EXERCISE REQUIREMENTS: All of the data goes into your copy exactly as written. Images do not.

(INFORMATION GIVEN begins)

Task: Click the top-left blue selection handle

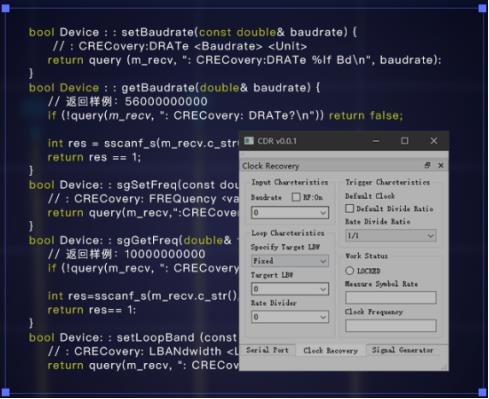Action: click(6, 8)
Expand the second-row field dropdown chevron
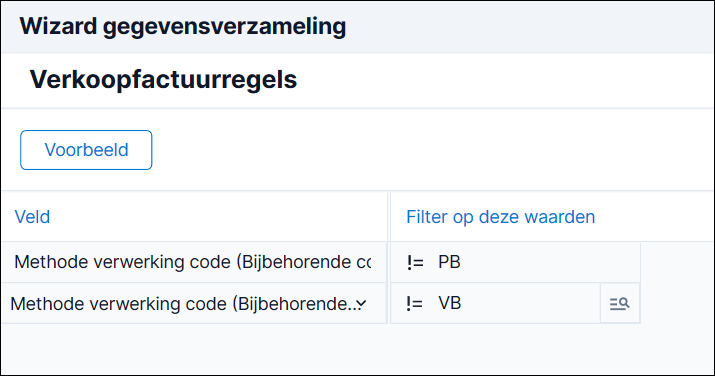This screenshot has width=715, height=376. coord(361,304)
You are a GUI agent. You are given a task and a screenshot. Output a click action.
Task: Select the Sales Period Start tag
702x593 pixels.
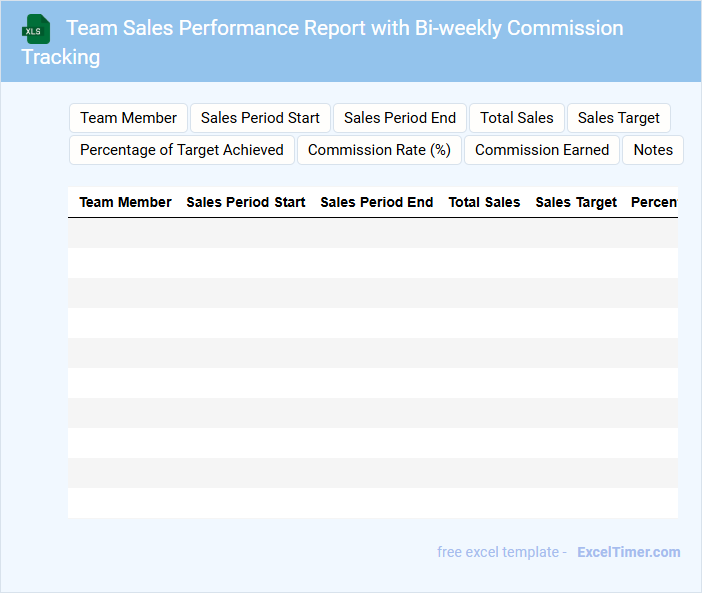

(INFORMATION GIVEN ends)

ANSWER TO THE EXERCISE:
Task: Click the top-left blue selection handle

Action: click(6, 8)
Expand the second-row field dropdown chevron
This screenshot has width=715, height=376. coord(361,304)
You are a GUI agent. You are given a task and a screenshot. Output a click action.
Task: Select the Sales Period Start tag
702x593 pixels.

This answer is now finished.